* Task goal *
The entries must be set down again word for word; no pictures belong in the copy.

* Saved entries *

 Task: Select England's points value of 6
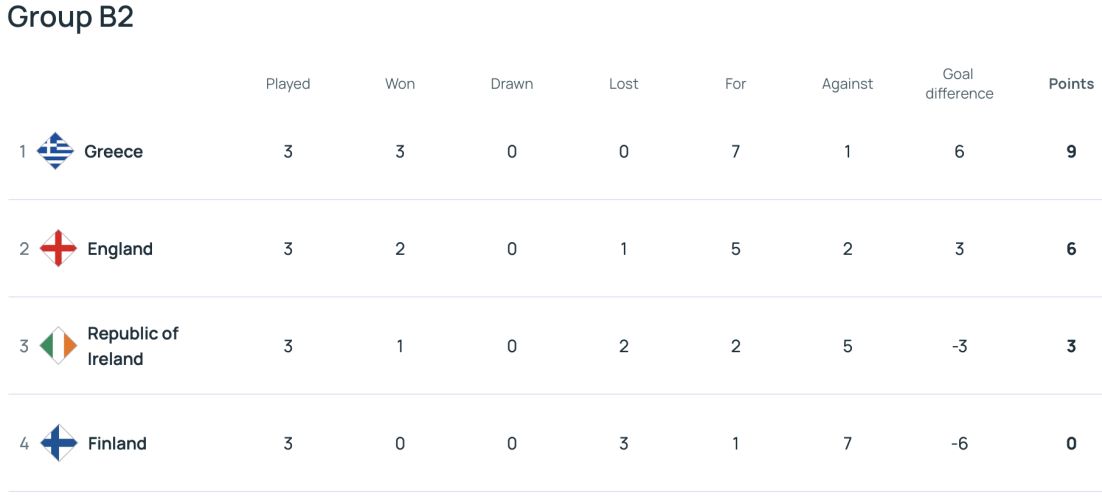coord(1071,249)
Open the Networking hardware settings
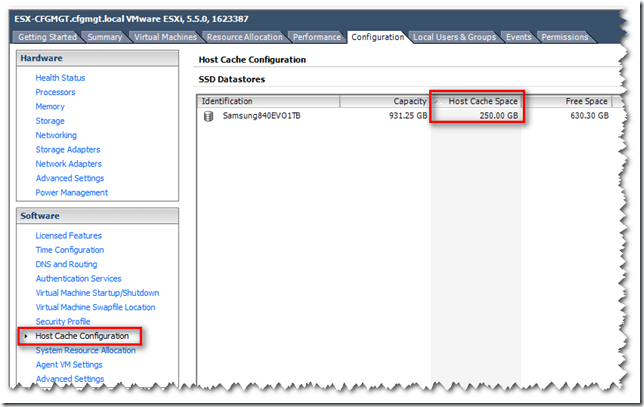 pos(57,135)
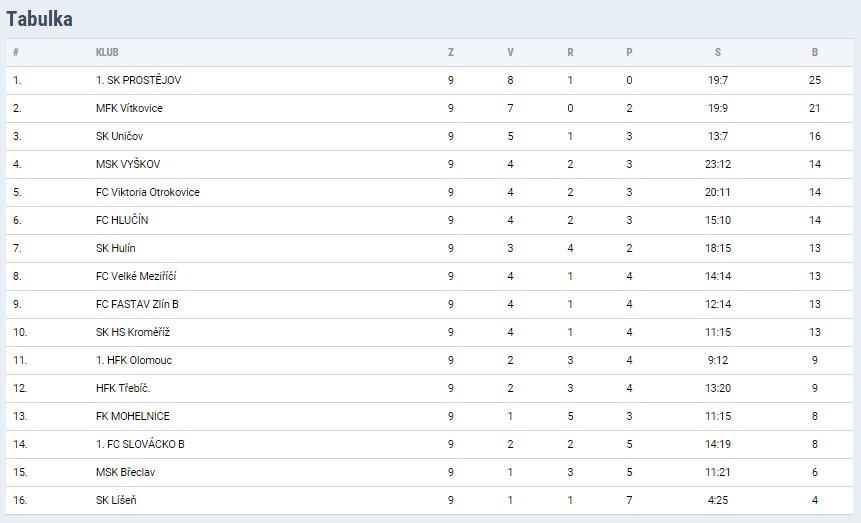The width and height of the screenshot is (861, 523).
Task: Open the MFK Vítkovice club link
Action: click(x=129, y=108)
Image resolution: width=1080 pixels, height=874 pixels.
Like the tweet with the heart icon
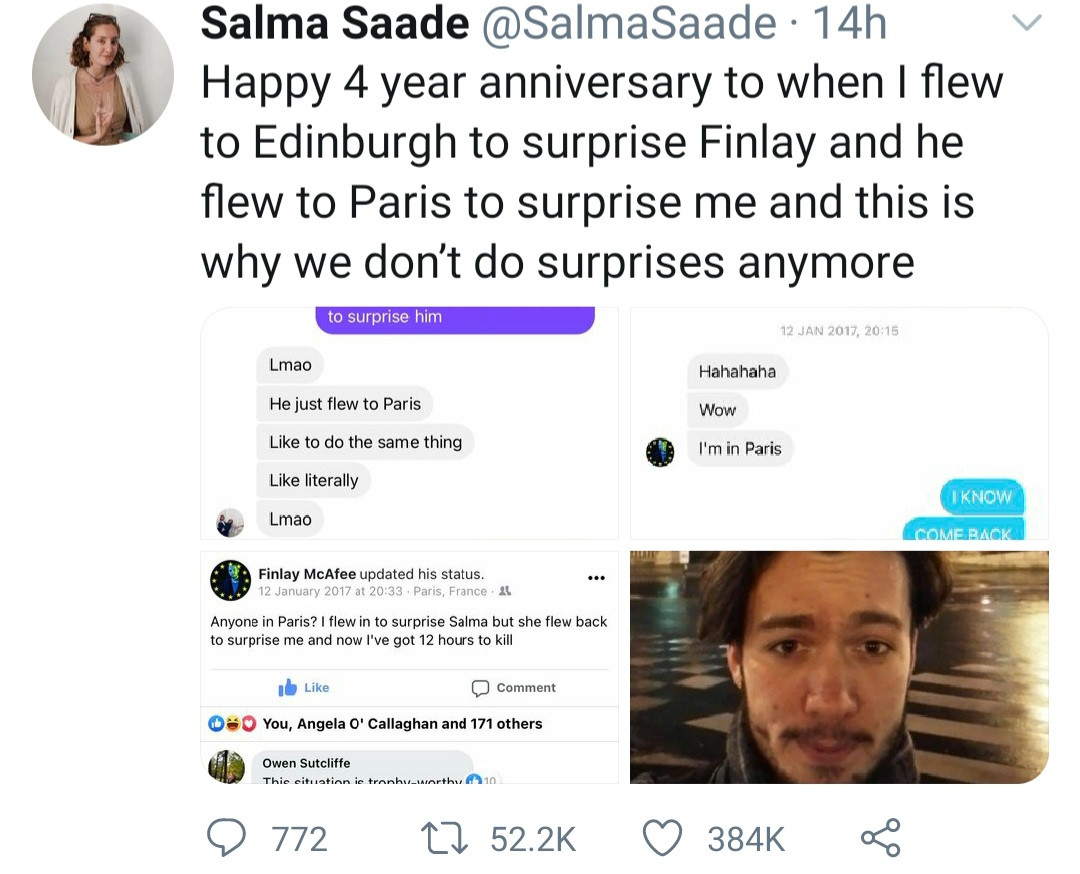662,838
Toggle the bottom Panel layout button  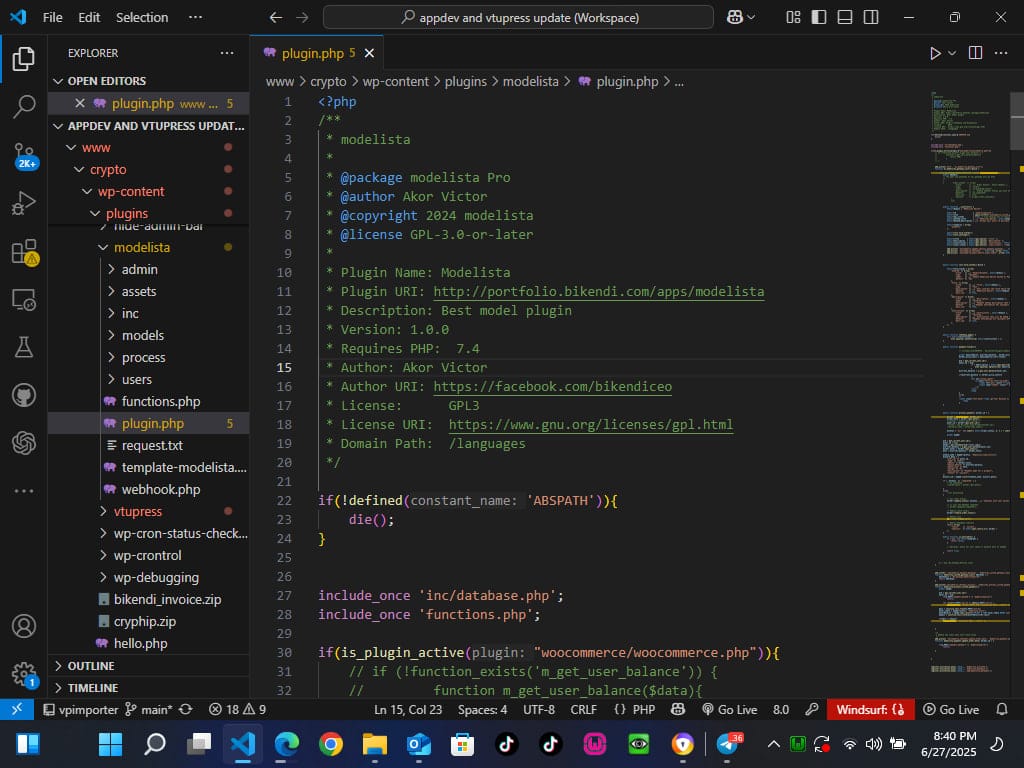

* Result *
 Task: Select England's points value of 6
coord(1071,249)
Open the Networking hardware settings
 pos(57,135)
The width and height of the screenshot is (861, 523).
Task: Open the MFK Vítkovice club link
Action: click(x=129, y=108)
Image resolution: width=1080 pixels, height=874 pixels.
Like the tweet with the heart icon
662,838
Toggle the bottom Panel layout button  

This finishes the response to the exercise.